Warning that many countries aren’t testing enough and that new SARS-CoV-2 virus variants may emerge, Tedros Adhanom Ghebreyesus, Director-General of the World Health Organization, on Wednesday (August 16) said that testing and being vigilant is vital in continuing the fight against COVID-19.
“We wouldn’t know if the virus is changing, in case we don’t test enough. Testing is vital to see how the virus is evolving,” Dr. Ghebreyesus said.
The WHO head is in Gujarat as part of the G20 Health Ministers’ meeting to be held from August 17-19.
“While COVID is now behind us and India did its best during the time, we can expect new and more variants to emerge,” Dr. Ghebreyesus said, speaking during his visit to the Health and Wellness Centre in Adraj Moti village in Gandhinagar.
He also highlighted the need for countries to invest in strengthening their primary healthcare centres, saying that 80% of healthcare needs can be met at the primary centres, and outbreaks can be detected and prevented.
“For any health initiative to work, good primary healthcare system is key. India’s healthcare programme, Ayushman Bharat, is the right investment, and the telemedicine facility is also helping patients,” Dr. Ghebreyesus added. He said that many countries, including high income countries, had been surprised by COVID because they had not invested in primary healthcare.
India, which assumed the G20 Presidency in December 2022, is currently part of the G20 troika along with Indonesia and Brazil. India’s G20 Presidency marks the first troika of three developing and emerging economies.
Providing details on the summit, a Health Ministry official said that the focus of the G20 Health Ministers’ meeting will be on the three key priorities of the G20’s health track — health emergencies prevention; preparedness and response with a focus on anti-microbial resistance; and one health framework.
Rajesh Kotecha, Secretary, AYUSH (Ayurveda, Yoga and Naturopathy, Unani, Siddha, and Homeopathy), speaking about the summit, said that the G20 is a unique opportunity to showcase India’s leadership in the field of traditional medicine.
“In the last nine years, India has developed eightfold in the field of traditional medicine. By the end of the year, more than 12,500 AYUSH-based health and wellness centres will be functional across the nation, out of which 8,500 are already in place,” Mr. Kotecha said.
The AYUSH Secretary highlighted that the Global Centre on Traditional Medicines in Jamnagar, Gujarat, established by the WHO, is the first such centre in a developing country.
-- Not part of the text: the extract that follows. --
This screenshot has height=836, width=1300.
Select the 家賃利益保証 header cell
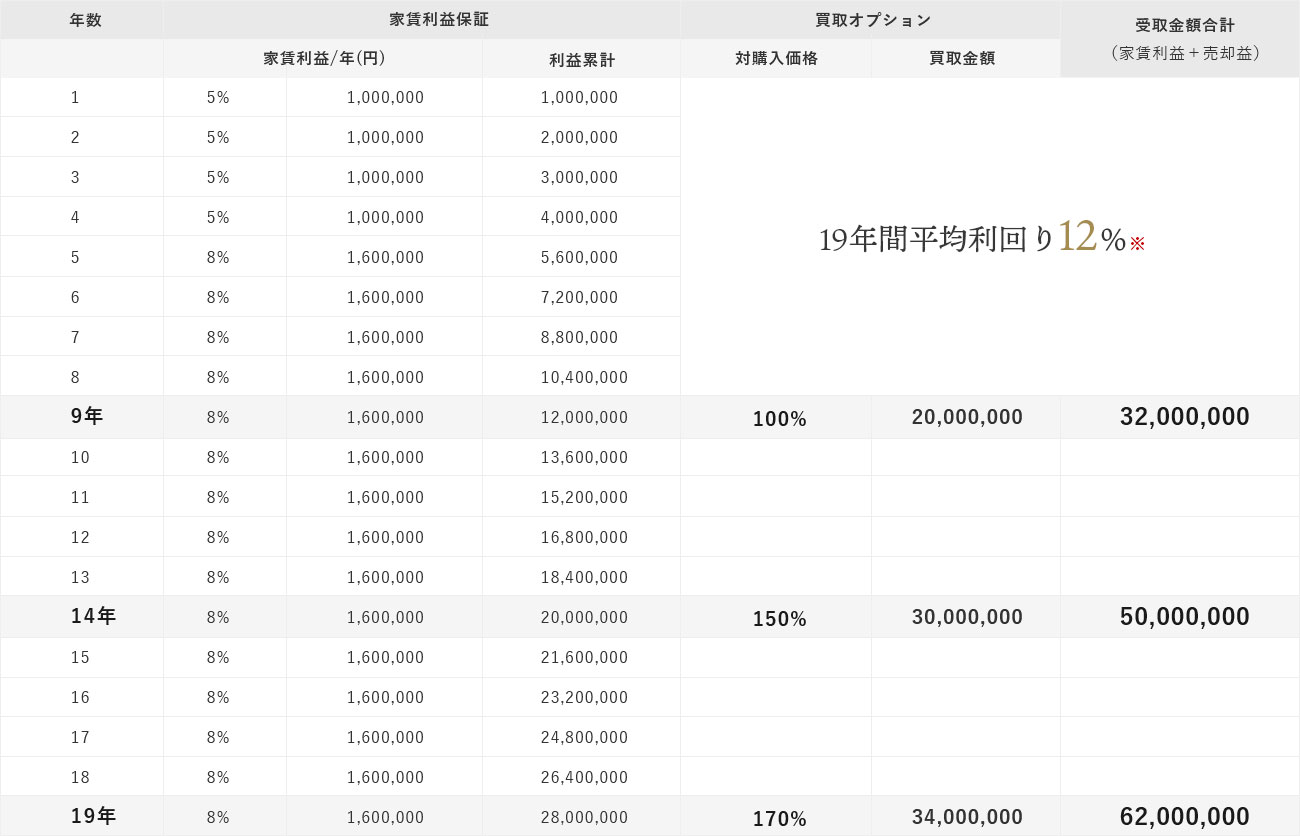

He also said that the WHO will convene the Traditional Medicine Global Summit, co-hosted by the Ministry of AYUSH, on August 17-18, in Gandhinagar, which will “explore the role of traditional, complementary and integrative medicine in addressing pressing health challenges and driving progress in global health and sustainable development”.
Delegates from 19 G20 member countries, 10 invited states, and 22 international organizations will be participating in the 4th Health Working Group meeting in Gandhinagar.